On 19 March 1883, Chiplunkar was appointed as a member of the Poona Municipal Corporation where he effected administrative reform currently practiced, an honor given to twelve distinguished citizens including Gopal Krishna Gokhale, Jyotirao Phule, Dr. R. P. Paranjpye (KCIE), Hari Narayan Apte, Dr. Vishram Ramji Ghole, and Sir M Visvesvaraya.

Chiplunkar was a founding member of the Deccan Education Society, Poona, and Fergusson College, and remained an active member of the Satyashodhak Samaj from 1858 to 1883.

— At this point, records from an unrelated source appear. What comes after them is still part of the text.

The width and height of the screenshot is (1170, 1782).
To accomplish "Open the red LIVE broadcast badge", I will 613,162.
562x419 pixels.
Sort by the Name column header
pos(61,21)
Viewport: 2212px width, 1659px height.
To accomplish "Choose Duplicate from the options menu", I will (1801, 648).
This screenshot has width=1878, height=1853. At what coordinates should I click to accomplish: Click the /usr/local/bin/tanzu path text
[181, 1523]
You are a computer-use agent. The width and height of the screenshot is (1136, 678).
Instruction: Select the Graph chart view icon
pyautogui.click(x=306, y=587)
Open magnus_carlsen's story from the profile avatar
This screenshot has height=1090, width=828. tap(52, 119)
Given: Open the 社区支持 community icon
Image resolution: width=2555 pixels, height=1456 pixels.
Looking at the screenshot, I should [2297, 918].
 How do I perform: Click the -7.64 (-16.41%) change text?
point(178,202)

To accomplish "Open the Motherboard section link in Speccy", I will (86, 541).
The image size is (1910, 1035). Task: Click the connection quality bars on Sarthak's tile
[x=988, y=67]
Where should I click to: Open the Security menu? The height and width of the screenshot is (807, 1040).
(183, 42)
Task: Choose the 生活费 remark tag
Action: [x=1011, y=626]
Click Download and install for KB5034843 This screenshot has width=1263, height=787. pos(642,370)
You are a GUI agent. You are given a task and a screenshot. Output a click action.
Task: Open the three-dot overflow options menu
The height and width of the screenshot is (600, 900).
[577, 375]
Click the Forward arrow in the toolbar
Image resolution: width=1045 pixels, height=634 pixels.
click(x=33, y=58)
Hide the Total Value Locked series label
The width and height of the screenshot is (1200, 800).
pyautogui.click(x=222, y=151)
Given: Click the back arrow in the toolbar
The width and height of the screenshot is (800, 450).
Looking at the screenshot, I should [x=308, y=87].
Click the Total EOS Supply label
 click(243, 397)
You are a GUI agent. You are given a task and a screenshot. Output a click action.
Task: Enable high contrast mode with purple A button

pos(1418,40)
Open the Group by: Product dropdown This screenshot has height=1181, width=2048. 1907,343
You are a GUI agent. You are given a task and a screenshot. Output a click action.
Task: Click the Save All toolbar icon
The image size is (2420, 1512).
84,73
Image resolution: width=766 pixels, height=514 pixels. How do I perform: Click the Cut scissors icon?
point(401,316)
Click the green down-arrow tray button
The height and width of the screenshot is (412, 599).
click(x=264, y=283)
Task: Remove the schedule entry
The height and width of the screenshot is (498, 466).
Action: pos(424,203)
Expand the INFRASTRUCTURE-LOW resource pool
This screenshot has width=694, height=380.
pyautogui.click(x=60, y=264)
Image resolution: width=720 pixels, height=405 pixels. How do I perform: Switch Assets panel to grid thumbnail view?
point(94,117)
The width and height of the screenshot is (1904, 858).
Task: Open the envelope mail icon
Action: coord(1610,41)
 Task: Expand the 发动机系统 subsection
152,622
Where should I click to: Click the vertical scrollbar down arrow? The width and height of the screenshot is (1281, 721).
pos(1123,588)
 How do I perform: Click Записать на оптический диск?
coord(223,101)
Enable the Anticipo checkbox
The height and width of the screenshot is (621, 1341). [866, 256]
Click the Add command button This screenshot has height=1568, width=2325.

Known for his charismatic personality and affable nature, Hari Raoji Chiplunkar struck a friendship with the Duke of Connaught for whom he hosted a reception and banquet in 1888. Chiplunkar built the Connaught House in what is known today as Sadhu Vaswani Chowk, where the Duke and Duchess of Connaught were given a red carpet reception. It was at this banquet, on 2 March 1888 where among the royal guests, dignitaries, industrialists and preeminent families from Bombay and Poona, Mahatma Phule chose to appear as a poor farmer wearing only a short dhoti, an old shirt, and worn out shoes. He proceeded to make a stirring speech on the destitution of the untouchables and lower classes, encouraged the Duke to visit the villages of India and witness the conditions shared by nearly nineteen crore Indians living in abject poverty. He also asked the Duke convey to Queen Victoria his message about emancipating the masses through education.

Social reformer Savitribai Phule was present at Hari Raoji Chiplunkar's funeral in 1896. In 1991, the City of Pune named the Hari Raoji Chowk commemorating Chiplunkar in Somwar Peth.